News
News Categories

Pokémon Go's popularity adds US$ 9 billion to Nintendo's market value

By Ashley Lucas & Koh Wanzi - on 12 Jul 2016, 12:10pm

Pokémon Go's popularity adds US$ 9 billion to Nintendo's market value

Pokémon Go, Nintendo’s hotly-anticipated augmented reality game, is doing wonders for the company. Its stock price increased by 9.3 percent after the game launched last week, a rise that was followed by a 24.52 percent jump on Monday to ¥ 20,260.

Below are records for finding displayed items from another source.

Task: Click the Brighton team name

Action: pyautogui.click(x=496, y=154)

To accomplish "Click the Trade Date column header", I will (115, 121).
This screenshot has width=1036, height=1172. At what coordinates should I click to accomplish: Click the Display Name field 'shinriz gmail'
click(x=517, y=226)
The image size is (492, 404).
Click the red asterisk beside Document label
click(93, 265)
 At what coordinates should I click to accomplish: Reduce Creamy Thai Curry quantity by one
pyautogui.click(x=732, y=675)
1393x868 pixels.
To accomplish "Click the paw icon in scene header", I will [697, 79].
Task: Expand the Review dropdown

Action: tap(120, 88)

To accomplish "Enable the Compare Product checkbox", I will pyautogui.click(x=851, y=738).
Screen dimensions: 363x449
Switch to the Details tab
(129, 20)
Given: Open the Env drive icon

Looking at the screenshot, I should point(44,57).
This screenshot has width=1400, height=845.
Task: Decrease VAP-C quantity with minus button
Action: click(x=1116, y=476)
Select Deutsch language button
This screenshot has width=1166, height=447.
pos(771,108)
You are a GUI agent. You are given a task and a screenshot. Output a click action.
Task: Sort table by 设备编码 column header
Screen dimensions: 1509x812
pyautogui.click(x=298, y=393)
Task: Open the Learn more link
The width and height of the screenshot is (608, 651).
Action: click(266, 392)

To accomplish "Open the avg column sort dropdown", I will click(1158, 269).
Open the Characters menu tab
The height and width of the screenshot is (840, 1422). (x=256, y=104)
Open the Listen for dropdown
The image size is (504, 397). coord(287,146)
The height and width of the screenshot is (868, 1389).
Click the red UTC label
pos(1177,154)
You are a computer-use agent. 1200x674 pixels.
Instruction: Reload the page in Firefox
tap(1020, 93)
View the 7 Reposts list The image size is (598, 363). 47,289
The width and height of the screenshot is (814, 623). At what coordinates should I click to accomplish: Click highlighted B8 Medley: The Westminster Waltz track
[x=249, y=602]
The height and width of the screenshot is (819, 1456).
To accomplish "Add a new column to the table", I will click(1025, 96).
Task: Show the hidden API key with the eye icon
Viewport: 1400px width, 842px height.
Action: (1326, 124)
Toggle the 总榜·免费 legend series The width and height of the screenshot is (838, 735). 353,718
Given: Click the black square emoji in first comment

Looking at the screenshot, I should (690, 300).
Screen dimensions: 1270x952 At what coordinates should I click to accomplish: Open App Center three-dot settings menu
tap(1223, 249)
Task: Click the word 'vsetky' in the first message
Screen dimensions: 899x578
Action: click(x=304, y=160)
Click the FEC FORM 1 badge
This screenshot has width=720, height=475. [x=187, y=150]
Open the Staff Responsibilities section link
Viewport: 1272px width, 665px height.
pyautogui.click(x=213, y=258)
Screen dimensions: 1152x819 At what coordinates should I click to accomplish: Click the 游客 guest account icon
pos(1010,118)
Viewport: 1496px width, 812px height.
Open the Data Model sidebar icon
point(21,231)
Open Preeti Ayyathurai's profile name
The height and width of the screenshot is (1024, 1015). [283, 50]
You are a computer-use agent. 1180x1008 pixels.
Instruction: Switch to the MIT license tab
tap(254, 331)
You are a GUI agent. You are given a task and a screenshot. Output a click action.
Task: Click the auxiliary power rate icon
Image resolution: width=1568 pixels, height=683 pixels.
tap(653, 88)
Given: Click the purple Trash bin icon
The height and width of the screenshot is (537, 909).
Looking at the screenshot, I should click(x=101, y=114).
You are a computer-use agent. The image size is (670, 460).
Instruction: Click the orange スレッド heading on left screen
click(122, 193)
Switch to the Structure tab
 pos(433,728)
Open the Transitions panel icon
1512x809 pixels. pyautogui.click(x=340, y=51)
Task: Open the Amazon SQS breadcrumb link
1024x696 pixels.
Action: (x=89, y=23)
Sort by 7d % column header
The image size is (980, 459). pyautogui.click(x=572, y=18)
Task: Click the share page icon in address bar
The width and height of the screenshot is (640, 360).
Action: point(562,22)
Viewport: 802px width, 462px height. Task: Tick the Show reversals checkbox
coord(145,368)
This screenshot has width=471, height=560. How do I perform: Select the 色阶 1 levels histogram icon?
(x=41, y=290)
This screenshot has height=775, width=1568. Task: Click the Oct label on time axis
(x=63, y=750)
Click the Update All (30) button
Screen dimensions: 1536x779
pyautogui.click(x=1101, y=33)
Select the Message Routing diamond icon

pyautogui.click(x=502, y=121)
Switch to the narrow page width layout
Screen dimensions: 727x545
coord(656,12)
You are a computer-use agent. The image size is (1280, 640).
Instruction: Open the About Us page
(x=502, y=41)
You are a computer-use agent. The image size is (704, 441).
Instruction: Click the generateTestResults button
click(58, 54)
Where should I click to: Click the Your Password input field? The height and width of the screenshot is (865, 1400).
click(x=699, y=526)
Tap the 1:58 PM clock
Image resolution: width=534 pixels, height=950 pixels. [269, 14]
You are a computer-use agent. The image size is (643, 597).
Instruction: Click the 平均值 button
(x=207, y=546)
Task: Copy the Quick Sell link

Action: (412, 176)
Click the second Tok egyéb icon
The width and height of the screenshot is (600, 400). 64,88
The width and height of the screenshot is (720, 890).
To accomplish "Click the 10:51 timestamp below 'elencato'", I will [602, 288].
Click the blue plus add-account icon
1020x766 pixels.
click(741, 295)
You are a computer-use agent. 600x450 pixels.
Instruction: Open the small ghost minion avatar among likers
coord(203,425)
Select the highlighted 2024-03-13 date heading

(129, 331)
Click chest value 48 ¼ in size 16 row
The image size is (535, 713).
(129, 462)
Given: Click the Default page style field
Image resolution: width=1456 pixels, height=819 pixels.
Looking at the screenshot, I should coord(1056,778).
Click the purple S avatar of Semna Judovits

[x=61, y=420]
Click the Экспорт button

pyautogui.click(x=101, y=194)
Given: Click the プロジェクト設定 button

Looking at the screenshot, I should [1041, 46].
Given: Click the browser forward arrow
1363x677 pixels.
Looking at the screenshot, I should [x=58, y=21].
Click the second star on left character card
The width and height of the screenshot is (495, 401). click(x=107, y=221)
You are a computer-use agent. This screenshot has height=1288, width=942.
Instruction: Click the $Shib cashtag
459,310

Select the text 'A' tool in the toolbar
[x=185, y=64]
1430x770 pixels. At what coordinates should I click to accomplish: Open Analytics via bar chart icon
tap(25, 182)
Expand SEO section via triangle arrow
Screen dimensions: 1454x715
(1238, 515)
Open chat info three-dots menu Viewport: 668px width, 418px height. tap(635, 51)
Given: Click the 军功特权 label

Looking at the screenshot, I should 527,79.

The game has already topped app download charts in regions where it has been officially released, which currently includes the US, Australia, and New Zealand. Local users will be able to install the game through certain workarounds, like switching to the Australia version of the App Store for iOS users, or downloading the APK if you’re on Android. However, it looks like the servers have been taken back down, although they went live briefly.

Nintendo isn’t the only party responsible for the game, though, and the app was actually made by Niantic, an augmented reality game maker that was originally a part of Google. The game itself was then built together by Niantic and the Pokémon Company, both of which Nintendo has invested in.

Having said that, the app is free to download and Nintendo makes money from in-game microtransactions.

In the US, the game already pulls in roughly US$ 1.6 million in revenue daily from in-app purchases according to some estimates. But in order for it to have a tangible impact on Nintendo’s profits, Pokémon Go may need to generate as much as US$ 140 to US$ 196 million in turnover each month.

The question now is whether Nintendo will be able to retain the interest of players and continue to attract new users. Stock price is a poor indicator of future success, and the release of the Nintendo Wii in 2007 similarly helped the company’s stock climb to new heights, as well.

Pokémon is one of the most popular game franchises in the world, but there’s no guarantee that players will stick around if new features aren’t added.